> [Task objective] Each entry must be restated exactly as it appears.
-- Opening Marker --
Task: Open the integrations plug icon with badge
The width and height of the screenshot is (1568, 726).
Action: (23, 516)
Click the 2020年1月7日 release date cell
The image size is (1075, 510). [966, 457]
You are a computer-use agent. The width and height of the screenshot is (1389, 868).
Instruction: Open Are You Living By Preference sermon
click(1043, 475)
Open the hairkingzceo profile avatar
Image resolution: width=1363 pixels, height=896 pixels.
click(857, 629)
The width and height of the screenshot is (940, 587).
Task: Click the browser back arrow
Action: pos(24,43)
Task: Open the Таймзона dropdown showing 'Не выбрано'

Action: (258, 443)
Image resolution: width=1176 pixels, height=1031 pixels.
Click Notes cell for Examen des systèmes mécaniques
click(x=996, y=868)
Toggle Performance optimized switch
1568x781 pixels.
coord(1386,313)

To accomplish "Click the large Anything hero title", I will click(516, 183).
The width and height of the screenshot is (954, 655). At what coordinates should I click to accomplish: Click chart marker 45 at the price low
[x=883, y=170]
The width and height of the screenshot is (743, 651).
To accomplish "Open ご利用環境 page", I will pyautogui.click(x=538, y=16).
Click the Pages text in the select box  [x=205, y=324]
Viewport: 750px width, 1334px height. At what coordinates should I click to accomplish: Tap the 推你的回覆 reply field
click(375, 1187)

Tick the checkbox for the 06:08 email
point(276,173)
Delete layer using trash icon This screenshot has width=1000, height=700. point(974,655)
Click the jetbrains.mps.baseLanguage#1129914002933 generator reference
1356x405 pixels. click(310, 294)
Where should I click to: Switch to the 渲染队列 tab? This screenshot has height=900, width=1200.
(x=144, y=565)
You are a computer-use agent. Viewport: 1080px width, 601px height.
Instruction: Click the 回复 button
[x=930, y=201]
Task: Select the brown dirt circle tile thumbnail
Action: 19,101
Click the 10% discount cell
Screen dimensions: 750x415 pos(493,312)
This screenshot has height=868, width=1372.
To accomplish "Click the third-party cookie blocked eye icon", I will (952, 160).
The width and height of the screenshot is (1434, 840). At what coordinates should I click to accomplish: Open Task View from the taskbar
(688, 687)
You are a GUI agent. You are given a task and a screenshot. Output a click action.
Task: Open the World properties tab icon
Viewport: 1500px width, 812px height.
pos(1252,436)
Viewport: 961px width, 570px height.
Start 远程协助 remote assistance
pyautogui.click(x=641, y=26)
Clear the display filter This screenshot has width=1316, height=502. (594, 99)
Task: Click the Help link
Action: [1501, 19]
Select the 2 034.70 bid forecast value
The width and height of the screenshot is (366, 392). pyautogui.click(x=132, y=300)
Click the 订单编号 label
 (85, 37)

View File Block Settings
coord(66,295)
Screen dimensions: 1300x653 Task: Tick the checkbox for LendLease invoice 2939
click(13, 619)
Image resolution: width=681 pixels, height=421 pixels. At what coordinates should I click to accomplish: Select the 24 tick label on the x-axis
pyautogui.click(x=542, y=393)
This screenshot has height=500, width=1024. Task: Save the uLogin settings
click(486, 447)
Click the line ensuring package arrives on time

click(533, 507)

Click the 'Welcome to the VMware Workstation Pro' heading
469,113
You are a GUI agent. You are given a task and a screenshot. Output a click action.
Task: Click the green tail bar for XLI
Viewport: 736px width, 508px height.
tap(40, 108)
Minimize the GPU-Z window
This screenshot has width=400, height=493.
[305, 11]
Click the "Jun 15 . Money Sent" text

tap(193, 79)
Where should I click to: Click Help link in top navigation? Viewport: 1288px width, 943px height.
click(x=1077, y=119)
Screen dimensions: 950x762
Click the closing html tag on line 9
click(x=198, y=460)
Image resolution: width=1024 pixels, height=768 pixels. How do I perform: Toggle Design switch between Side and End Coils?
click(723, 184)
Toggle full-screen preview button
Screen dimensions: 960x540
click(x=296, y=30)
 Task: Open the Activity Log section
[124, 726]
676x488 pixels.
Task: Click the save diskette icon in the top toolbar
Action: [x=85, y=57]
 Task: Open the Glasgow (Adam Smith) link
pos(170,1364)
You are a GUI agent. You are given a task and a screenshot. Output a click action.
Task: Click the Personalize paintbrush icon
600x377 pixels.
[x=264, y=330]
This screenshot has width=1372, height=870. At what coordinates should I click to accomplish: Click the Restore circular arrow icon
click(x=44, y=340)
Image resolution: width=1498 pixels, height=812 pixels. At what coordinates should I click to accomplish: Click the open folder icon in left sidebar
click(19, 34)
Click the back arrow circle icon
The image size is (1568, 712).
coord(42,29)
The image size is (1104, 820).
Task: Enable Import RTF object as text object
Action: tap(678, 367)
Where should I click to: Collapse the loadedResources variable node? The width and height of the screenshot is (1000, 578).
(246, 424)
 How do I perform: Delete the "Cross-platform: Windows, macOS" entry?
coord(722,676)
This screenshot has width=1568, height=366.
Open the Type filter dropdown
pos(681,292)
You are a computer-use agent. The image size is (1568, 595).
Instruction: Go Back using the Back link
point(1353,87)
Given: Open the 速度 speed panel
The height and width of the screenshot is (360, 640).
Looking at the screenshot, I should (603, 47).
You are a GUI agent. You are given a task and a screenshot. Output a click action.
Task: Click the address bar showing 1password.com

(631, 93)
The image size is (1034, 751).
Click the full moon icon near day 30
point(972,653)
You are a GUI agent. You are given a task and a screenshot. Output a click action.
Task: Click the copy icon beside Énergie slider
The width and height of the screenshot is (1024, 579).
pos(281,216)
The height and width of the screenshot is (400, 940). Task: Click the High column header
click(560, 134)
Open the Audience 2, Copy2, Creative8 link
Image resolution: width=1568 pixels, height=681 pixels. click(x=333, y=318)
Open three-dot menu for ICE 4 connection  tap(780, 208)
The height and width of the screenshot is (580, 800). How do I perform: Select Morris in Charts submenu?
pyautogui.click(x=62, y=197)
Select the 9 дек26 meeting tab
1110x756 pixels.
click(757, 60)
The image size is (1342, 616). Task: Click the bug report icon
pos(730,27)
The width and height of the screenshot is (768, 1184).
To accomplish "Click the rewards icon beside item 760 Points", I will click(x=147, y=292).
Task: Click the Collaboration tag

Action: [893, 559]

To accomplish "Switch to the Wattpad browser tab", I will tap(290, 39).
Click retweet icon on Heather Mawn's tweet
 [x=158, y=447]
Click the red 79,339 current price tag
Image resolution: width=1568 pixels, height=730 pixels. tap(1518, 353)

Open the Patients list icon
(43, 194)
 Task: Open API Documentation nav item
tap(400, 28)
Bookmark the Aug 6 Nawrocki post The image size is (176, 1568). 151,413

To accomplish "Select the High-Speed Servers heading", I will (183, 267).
-- Closing Marker --
> [Answer space]
Task: Open the integrations plug icon with badge
The width and height of the screenshot is (1568, 726).
Action: (23, 516)
Click the 2020年1月7日 release date cell
The image size is (1075, 510). [966, 457]
You are a computer-use agent. The width and height of the screenshot is (1389, 868).
Instruction: Open Are You Living By Preference sermon
click(1043, 475)
Open the hairkingzceo profile avatar
Image resolution: width=1363 pixels, height=896 pixels.
click(857, 629)
The width and height of the screenshot is (940, 587).
Task: Click the browser back arrow
Action: pos(24,43)
Task: Open the Таймзона dropdown showing 'Не выбрано'

Action: (258, 443)
Image resolution: width=1176 pixels, height=1031 pixels.
Click Notes cell for Examen des systèmes mécaniques
click(x=996, y=868)
Toggle Performance optimized switch
1568x781 pixels.
coord(1386,313)

To accomplish "Click the large Anything hero title", I will click(516, 183).
The width and height of the screenshot is (954, 655). At what coordinates should I click to accomplish: Click chart marker 45 at the price low
[x=883, y=170]
The width and height of the screenshot is (743, 651).
To accomplish "Open ご利用環境 page", I will pyautogui.click(x=538, y=16).
Click the Pages text in the select box  [x=205, y=324]
Viewport: 750px width, 1334px height. At what coordinates should I click to accomplish: Tap the 推你的回覆 reply field
click(375, 1187)

Tick the checkbox for the 06:08 email
point(276,173)
Delete layer using trash icon This screenshot has width=1000, height=700. point(974,655)
Click the jetbrains.mps.baseLanguage#1129914002933 generator reference
1356x405 pixels. click(310, 294)
Where should I click to: Switch to the 渲染队列 tab? This screenshot has height=900, width=1200.
(x=144, y=565)
You are a computer-use agent. Viewport: 1080px width, 601px height.
Instruction: Click the 回复 button
[x=930, y=201]
Task: Select the brown dirt circle tile thumbnail
Action: 19,101
Click the 10% discount cell
Screen dimensions: 750x415 pos(493,312)
This screenshot has height=868, width=1372.
To accomplish "Click the third-party cookie blocked eye icon", I will (952, 160).
The width and height of the screenshot is (1434, 840). At what coordinates should I click to accomplish: Open Task View from the taskbar
(688, 687)
You are a GUI agent. You are given a task and a screenshot. Output a click action.
Task: Open the World properties tab icon
Viewport: 1500px width, 812px height.
pos(1252,436)
Viewport: 961px width, 570px height.
Start 远程协助 remote assistance
pyautogui.click(x=641, y=26)
Clear the display filter This screenshot has width=1316, height=502. (594, 99)
Task: Click the Help link
Action: [1501, 19]
Select the 2 034.70 bid forecast value
The width and height of the screenshot is (366, 392). pyautogui.click(x=132, y=300)
Click the 订单编号 label
 (85, 37)

View File Block Settings
coord(66,295)
Screen dimensions: 1300x653 Task: Tick the checkbox for LendLease invoice 2939
click(13, 619)
Image resolution: width=681 pixels, height=421 pixels. At what coordinates should I click to accomplish: Select the 24 tick label on the x-axis
pyautogui.click(x=542, y=393)
This screenshot has height=500, width=1024. Task: Save the uLogin settings
click(486, 447)
Click the line ensuring package arrives on time

click(533, 507)

Click the 'Welcome to the VMware Workstation Pro' heading
469,113
You are a GUI agent. You are given a task and a screenshot. Output a click action.
Task: Click the green tail bar for XLI
Viewport: 736px width, 508px height.
tap(40, 108)
Minimize the GPU-Z window
This screenshot has width=400, height=493.
[305, 11]
Click the "Jun 15 . Money Sent" text

tap(193, 79)
Where should I click to: Click Help link in top navigation? Viewport: 1288px width, 943px height.
click(x=1077, y=119)
Screen dimensions: 950x762
Click the closing html tag on line 9
click(x=198, y=460)
Image resolution: width=1024 pixels, height=768 pixels. How do I perform: Toggle Design switch between Side and End Coils?
click(723, 184)
Toggle full-screen preview button
Screen dimensions: 960x540
click(x=296, y=30)
 Task: Open the Activity Log section
[124, 726]
676x488 pixels.
Task: Click the save diskette icon in the top toolbar
Action: [x=85, y=57]
 Task: Open the Glasgow (Adam Smith) link
pos(170,1364)
You are a GUI agent. You are given a task and a screenshot. Output a click action.
Task: Click the Personalize paintbrush icon
600x377 pixels.
[x=264, y=330]
This screenshot has width=1372, height=870. At what coordinates should I click to accomplish: Click the Restore circular arrow icon
click(x=44, y=340)
Image resolution: width=1498 pixels, height=812 pixels. At what coordinates should I click to accomplish: Click the open folder icon in left sidebar
click(19, 34)
Click the back arrow circle icon
The image size is (1568, 712).
coord(42,29)
The image size is (1104, 820).
Task: Enable Import RTF object as text object
Action: tap(678, 367)
Where should I click to: Collapse the loadedResources variable node? The width and height of the screenshot is (1000, 578).
(246, 424)
 How do I perform: Delete the "Cross-platform: Windows, macOS" entry?
coord(722,676)
This screenshot has width=1568, height=366.
Open the Type filter dropdown
pos(681,292)
You are a computer-use agent. The image size is (1568, 595).
Instruction: Go Back using the Back link
point(1353,87)
Given: Open the 速度 speed panel
The height and width of the screenshot is (360, 640).
Looking at the screenshot, I should (603, 47).
You are a GUI agent. You are given a task and a screenshot. Output a click action.
Task: Click the address bar showing 1password.com

(631, 93)
The image size is (1034, 751).
Click the full moon icon near day 30
point(972,653)
You are a GUI agent. You are given a task and a screenshot. Output a click action.
Task: Click the copy icon beside Énergie slider
The width and height of the screenshot is (1024, 579).
pos(281,216)
The height and width of the screenshot is (400, 940). Task: Click the High column header
click(560, 134)
Open the Audience 2, Copy2, Creative8 link
Image resolution: width=1568 pixels, height=681 pixels. click(x=333, y=318)
Open three-dot menu for ICE 4 connection  tap(780, 208)
The height and width of the screenshot is (580, 800). How do I perform: Select Morris in Charts submenu?
pyautogui.click(x=62, y=197)
Select the 9 дек26 meeting tab
1110x756 pixels.
click(757, 60)
The image size is (1342, 616). Task: Click the bug report icon
pos(730,27)
The width and height of the screenshot is (768, 1184).
To accomplish "Click the rewards icon beside item 760 Points", I will click(x=147, y=292).
Task: Click the Collaboration tag

Action: [893, 559]

To accomplish "Switch to the Wattpad browser tab", I will tap(290, 39).
Click retweet icon on Heather Mawn's tweet
 [x=158, y=447]
Click the red 79,339 current price tag
Image resolution: width=1568 pixels, height=730 pixels. tap(1518, 353)

Open the Patients list icon
(43, 194)
 Task: Open API Documentation nav item
tap(400, 28)
Bookmark the Aug 6 Nawrocki post The image size is (176, 1568). 151,413

To accomplish "Select the High-Speed Servers heading", I will (183, 267).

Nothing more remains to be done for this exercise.